Lepidochrysops jefferyi
- Conservation status: Critically Endangered (IUCN 3.1)

Scientific classification
- Kingdom: Animalia
- Phylum: Arthropoda
- Class: Insecta
- Order: Lepidoptera
- Family: Lycaenidae
- Genus: Lepidochrysops
- Species: L. jefferyi
- Binomial name: Lepidochrysops jefferyi (Swierstra, 1909)
- Synonyms: Lycaena jefferyi Swierstra, 1909; Neochrysops jefferyi;

= Lepidochrysops jefferyi =

- Authority: (Swierstra, 1909)
- Conservation status: CR
- Synonyms: Lycaena jefferyi Swierstra, 1909, Neochrysops jefferyi

Species of butterfly

Lepidochrysops jefferyi, the Jeffery's blue, is a species of butterfly in the family Lycaenidae.
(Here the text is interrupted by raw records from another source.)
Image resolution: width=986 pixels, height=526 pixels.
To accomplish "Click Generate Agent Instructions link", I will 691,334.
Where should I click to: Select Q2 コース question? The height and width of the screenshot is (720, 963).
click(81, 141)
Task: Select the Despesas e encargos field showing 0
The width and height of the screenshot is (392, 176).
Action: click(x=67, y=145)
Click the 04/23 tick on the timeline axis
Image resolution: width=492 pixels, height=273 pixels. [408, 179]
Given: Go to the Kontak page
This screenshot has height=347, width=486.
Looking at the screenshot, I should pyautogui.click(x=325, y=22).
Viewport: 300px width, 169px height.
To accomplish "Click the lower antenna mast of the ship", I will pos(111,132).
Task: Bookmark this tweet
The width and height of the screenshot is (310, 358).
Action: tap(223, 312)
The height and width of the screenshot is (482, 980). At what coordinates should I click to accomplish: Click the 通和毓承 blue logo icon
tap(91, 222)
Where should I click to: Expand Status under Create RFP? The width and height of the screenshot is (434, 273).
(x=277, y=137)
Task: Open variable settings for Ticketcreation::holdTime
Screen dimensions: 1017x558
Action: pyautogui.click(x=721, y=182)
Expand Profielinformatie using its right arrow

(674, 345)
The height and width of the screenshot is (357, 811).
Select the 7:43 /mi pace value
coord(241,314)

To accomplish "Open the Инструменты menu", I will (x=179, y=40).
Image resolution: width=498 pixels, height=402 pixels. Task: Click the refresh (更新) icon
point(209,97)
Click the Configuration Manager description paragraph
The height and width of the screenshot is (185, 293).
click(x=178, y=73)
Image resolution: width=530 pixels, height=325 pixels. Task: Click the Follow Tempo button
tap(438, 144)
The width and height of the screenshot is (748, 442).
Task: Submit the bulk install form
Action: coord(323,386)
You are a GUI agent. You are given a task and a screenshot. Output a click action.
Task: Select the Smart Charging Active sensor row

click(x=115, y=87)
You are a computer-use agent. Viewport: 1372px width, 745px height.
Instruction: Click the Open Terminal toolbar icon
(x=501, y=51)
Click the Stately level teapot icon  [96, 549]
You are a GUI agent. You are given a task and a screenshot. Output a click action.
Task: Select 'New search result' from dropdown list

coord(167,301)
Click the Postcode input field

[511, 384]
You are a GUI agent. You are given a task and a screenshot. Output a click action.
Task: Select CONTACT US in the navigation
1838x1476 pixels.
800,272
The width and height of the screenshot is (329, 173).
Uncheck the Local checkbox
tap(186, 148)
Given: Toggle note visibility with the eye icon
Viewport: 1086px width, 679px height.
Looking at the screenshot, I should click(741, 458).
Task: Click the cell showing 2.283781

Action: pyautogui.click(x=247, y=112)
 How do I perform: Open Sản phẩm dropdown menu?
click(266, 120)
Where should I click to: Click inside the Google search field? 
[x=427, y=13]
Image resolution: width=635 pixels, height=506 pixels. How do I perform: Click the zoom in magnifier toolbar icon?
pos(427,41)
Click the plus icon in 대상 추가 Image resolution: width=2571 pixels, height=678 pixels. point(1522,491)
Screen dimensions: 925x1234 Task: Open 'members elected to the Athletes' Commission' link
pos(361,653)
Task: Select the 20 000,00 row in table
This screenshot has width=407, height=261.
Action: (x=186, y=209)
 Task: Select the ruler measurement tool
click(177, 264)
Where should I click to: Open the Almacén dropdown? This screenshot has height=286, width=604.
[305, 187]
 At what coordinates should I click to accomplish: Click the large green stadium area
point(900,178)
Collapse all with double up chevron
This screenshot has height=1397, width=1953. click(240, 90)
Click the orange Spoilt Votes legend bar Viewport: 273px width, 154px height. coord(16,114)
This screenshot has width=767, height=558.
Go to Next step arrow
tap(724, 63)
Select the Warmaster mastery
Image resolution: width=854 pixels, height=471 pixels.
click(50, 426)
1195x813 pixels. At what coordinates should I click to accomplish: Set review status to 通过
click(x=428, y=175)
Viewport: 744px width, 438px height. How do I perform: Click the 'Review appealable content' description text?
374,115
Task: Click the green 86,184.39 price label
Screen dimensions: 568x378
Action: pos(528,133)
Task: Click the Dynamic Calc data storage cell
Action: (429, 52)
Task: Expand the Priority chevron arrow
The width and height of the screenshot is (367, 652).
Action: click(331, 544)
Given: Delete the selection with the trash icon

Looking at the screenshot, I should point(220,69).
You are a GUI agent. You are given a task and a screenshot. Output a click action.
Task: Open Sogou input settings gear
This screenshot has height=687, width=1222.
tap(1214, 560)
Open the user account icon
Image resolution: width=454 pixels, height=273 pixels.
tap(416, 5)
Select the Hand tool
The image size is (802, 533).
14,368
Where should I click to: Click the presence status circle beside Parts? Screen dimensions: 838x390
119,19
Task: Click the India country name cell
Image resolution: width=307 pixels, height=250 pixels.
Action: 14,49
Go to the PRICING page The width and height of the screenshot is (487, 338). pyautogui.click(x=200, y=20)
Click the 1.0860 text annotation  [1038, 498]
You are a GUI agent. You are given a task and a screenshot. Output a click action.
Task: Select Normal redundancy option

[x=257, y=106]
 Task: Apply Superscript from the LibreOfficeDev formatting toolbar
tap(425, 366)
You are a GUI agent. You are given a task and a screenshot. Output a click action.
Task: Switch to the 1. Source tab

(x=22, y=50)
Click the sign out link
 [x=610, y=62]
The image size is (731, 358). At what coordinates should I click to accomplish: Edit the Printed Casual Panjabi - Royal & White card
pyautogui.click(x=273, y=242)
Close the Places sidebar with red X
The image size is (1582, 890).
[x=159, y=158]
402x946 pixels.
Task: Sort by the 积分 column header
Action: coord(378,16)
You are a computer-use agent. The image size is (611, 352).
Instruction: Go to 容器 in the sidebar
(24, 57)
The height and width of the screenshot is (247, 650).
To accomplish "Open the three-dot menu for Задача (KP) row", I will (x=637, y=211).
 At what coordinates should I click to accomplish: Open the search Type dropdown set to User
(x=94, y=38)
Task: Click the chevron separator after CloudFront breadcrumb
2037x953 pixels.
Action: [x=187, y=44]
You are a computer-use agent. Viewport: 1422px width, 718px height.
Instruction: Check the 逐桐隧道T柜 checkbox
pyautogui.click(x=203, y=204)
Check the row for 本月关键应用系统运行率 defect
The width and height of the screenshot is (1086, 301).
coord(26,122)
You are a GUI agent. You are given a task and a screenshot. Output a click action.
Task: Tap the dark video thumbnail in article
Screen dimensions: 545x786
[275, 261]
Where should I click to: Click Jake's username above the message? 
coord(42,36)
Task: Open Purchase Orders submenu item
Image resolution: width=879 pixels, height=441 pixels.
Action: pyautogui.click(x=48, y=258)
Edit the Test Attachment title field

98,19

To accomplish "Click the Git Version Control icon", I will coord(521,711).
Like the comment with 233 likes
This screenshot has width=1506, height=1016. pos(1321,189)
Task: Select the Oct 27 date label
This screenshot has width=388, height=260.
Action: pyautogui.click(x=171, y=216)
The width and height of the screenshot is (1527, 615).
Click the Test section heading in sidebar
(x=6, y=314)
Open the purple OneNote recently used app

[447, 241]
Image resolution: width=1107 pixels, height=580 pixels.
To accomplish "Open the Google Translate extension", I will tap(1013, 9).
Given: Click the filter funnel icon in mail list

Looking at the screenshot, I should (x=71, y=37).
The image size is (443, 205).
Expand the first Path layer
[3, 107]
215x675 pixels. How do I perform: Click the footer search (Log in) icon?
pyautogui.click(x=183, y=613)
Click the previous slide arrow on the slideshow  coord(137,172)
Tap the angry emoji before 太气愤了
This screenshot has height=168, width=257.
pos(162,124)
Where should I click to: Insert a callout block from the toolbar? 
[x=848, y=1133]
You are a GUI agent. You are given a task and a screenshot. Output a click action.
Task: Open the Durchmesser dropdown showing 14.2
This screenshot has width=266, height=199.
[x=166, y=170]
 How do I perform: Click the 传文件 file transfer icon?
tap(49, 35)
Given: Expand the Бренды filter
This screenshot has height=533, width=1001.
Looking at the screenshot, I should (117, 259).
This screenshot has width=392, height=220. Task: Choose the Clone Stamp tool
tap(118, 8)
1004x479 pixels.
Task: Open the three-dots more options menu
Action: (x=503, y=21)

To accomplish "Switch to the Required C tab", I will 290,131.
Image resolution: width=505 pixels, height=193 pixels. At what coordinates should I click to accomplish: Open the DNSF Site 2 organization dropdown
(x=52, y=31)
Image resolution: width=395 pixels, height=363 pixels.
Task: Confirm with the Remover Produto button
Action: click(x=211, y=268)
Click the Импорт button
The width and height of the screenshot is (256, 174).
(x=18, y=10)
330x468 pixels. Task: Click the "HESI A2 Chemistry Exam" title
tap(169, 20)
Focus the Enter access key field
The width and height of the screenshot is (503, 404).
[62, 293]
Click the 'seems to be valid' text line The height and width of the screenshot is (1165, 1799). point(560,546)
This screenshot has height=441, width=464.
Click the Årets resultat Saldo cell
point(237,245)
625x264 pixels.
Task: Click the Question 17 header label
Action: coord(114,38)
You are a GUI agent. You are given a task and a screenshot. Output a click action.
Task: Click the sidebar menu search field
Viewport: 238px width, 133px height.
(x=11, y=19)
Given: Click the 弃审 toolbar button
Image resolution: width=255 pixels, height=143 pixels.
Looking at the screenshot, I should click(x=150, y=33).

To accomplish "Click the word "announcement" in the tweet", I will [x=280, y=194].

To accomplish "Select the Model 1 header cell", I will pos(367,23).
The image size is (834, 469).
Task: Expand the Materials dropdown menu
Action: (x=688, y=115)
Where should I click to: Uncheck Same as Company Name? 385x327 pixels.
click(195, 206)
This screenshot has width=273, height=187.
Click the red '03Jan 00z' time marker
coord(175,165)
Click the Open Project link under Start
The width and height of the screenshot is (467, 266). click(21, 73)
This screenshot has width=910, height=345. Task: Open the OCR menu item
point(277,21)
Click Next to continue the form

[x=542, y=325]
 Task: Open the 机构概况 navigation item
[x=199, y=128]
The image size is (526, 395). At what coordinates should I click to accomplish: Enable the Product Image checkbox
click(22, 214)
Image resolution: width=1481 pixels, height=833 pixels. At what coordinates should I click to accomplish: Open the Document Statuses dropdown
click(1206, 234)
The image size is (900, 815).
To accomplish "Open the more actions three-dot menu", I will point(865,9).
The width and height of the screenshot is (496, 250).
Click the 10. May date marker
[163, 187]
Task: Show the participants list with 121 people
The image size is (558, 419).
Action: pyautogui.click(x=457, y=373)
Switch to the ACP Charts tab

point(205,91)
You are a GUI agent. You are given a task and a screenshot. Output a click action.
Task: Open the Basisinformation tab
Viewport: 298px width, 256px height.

It is endemic to South Africa, where it known from grassland on the hills above Ulundi, Fairview and the Sheba Mines in Mpumalanga.

The wingspan is 38–44 mm for males and 42–46 mm for females. Adults are on wing from October to November. There is one generation per year.

The larvae feed on Becium grandiflorum.